Lo miro, lo escucho y no puedo evitar emocionarme ante el paisaje de memoria que José está alisando, ante mí, sobre la mesa, pues es como si dibujara con palabras, sobre el mantel, el mapa de la simultaneidad del tiempo. Aquí todos van rápido y tienen muchas máquinas para tener más horas libres, dice. Pero no se saludan, han olvidado cómo hacerlo. Entonces, mientras decido respirar despacio haciendo caso de su vívido elogio de la lentitud, entiendo que José es como un viajero que llega del pasado para recordarnos a nosotros, los del futuro, las cosas que hemos ganado, las cosas que hemos perdido.

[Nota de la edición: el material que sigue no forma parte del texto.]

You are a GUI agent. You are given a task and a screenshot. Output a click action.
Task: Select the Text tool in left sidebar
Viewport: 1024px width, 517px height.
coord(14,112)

Entonces le pido permiso para hacerle una última pregunta y me dice que sí, con los ojos situados en su propio horizonte, en la luz de la tarde que, tal vez, ahora resbala por la nostalgia de sus cantos. José, le digo, si tuvieras que darnos un consejo, qué nos dirías. ¿A quiénes?, me pregunta. A los que vivimos aquí, contesto. Entonces se ríe con el mismo rugido esperanzado y cauto de un amanecer en África, se ríe antes de repetir ¿un consejo mío para vosotros? Sí, por favor, le pido. José entonces me dice, con la certeza de un trueno, que debemos caminar más despacio para tener tiempo de saber quiénes son y cómo se llaman los vecinos. Y vuelvo a percibir en su voz el rugido de cuanto amanece, el tremor de la esperanza que florece en un tambor africano. Me quedo quieta de impacto, muy quieta, escuchando el eco de su sabiduría veinteañera, de su ciudad de mar, de su querida Lobito. Un momento más tarde le doy un abrazo, me despido. Mañana José regresará a Angola con su cuaderno lleno de notas para contarles a los suyos cómo llegar al futuro, pero a otro futuro que no olvide, como el nuestro, lo que es más importante: el saludo, el baile, los abrazos, el nombre de los vecinos. La lentitud de las piedras que siempre saben disfrazarse de otras cosas en la imaginación de los niños.